> [Extracted data]
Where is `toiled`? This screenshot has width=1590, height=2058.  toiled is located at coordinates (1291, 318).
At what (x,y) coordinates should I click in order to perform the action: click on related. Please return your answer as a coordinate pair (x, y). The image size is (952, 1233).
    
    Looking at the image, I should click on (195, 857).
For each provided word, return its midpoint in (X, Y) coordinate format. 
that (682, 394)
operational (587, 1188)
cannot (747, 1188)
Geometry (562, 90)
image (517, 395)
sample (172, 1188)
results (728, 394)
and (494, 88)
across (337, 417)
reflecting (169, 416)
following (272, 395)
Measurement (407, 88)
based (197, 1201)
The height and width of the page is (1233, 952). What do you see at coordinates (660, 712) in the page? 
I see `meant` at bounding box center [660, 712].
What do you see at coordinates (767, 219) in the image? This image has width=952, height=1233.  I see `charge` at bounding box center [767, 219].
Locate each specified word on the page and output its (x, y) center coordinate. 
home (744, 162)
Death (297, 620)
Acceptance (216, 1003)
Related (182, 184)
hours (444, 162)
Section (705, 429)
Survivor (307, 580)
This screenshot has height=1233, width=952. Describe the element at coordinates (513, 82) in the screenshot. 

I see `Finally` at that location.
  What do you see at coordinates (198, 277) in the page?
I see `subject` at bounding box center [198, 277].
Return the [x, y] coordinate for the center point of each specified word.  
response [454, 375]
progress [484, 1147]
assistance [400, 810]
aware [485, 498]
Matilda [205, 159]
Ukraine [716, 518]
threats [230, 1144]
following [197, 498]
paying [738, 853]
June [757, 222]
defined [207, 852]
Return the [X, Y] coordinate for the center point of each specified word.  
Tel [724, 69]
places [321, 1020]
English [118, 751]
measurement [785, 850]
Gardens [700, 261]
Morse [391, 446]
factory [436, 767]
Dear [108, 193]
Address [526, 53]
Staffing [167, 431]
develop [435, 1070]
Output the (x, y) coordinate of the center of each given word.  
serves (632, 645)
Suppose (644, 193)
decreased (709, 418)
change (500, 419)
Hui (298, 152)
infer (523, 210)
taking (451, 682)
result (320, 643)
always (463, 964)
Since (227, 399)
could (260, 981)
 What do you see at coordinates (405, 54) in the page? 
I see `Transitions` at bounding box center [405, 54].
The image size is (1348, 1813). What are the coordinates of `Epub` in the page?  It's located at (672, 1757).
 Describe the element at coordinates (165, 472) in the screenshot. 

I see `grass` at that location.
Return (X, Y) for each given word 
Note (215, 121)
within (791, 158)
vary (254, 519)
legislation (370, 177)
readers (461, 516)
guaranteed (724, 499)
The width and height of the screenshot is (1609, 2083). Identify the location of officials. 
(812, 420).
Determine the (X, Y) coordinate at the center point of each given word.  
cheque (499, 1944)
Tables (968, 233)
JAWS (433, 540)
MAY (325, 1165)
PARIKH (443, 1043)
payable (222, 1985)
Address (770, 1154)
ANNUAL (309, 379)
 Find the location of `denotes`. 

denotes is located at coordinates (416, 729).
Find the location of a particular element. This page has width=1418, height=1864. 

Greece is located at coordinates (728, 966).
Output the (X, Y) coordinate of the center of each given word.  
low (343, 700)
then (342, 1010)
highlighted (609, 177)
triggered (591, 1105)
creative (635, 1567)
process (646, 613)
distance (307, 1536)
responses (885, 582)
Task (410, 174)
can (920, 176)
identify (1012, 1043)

> [Task details] Rewrite the material from the line containing "factory [436, 767]" through the end of the material, substituting "Recruitment" for "Staffing" and leaving everything else unchanged.

> [Answer to the problem]
factory [436, 767]
Dear [108, 193]
Address [526, 53]
Recruitment [167, 431]
develop [435, 1070]
Output the (x, y) coordinate of the center of each given word.  
serves (632, 645)
Suppose (644, 193)
decreased (709, 418)
change (500, 419)
Hui (298, 152)
infer (523, 210)
taking (451, 682)
result (320, 643)
always (463, 964)
Since (227, 399)
could (260, 981)
 What do you see at coordinates (405, 54) in the page? 
I see `Transitions` at bounding box center [405, 54].
The image size is (1348, 1813). What are the coordinates of `Epub` in the page?  It's located at (672, 1757).
 Describe the element at coordinates (165, 472) in the screenshot. 

I see `grass` at that location.
Return (X, Y) for each given word 
Note (215, 121)
within (791, 158)
vary (254, 519)
legislation (370, 177)
readers (461, 516)
guaranteed (724, 499)
The width and height of the screenshot is (1609, 2083). Identify the location of officials. 
(812, 420).
Determine the (X, Y) coordinate at the center point of each given word.  
cheque (499, 1944)
Tables (968, 233)
JAWS (433, 540)
MAY (325, 1165)
PARIKH (443, 1043)
payable (222, 1985)
Address (770, 1154)
ANNUAL (309, 379)
 Find the location of `denotes`. 

denotes is located at coordinates (416, 729).
Find the location of a particular element. This page has width=1418, height=1864. 

Greece is located at coordinates (728, 966).
Output the (X, Y) coordinate of the center of each given word.  
low (343, 700)
then (342, 1010)
highlighted (609, 177)
triggered (591, 1105)
creative (635, 1567)
process (646, 613)
distance (307, 1536)
responses (885, 582)
Task (410, 174)
can (920, 176)
identify (1012, 1043)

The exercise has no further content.